2. A coaxial planetary array structure bicycle assist mechanism according to claim 1, characterized in that, The housing assembly (2) includes a front housing (10), a rear housing (11), and a middle housing (12) located between the front housing (10) and the rear housing (11). The motor assembly (4) is located inside the front housing (10), and the motor shaft (22) of the motor assembly (4) extends into the middle housing (12) and the rear housing (11). A connecting bearing (13) is included between the middle housing (12) and the motor shaft (22).
3. A coaxial planetary array structure bicycle assist mechanism according to claim 2, characterised in that, The retainer (5) includes a main frame (14) located within the rear housing (11) and a rear frame (15) extending from one end of the main frame (14) near the sprocket (3) into the sprocket (3); a ratchet mechanism (6) is located between the rear frame and the long shaft.
4. A coaxial planetary array structure bicycle assist mechanism according to claim 3, characterised in that, The sun gear (7), one-way bearing (21), planetary gear (8), and internal gear ring (9) are all located inside the rear housing (11).
5. A coaxial planetary array structure bicycle assist mechanism according to claim 4, characterised in that, The housing assembly (2) has a front cover (16) and a rear cover (17) at its two ends respectively. The rear cover (17) is located between the front cover (16) and the sprocket (3), and a connecting bearing (18) is provided between the front cover (16) and the long shaft (1).

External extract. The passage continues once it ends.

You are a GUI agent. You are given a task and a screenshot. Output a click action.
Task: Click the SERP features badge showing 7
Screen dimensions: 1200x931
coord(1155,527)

6. A coaxial planetary array structure bicycle assist mechanism according to claim 5, characterised in that, The rear frame (15) passes through the rear housing (11) and extends into the sprocket (3), with a connecting bearing three (19) between the rear housing (11) and the rear frame (15).
7. The coaxial planetary gear structure bicycle power assist mechanism according to claim 6, characterized in that, The cage (5) includes a plurality of connecting rods (20) evenly distributed circumferentially along the long axis (1), and each connecting rod (20) is provided with a planetary gear (8), which meshes with the sun gear (7).
8. The coaxial planetary gear structure bicycle power assist mechanism according to claim 7, characterized in that, The outer diameter of the front housing (10) is smaller than that of the rear housing (11), the outer diameter of the front cover (16) is smaller than that of the rear cover (17), and the outer diameter of the rear cover (17) is smaller than that of the sprocket (3).
9. The coaxial planetary gear structure bicycle power assist mechanism according to claim 1, characterized in that, The planetary gear set mechanism is a single-stage planetary gear set mechanism, a two-stage planetary gear set mechanism, or a multi-stage planetary gear set mechanism.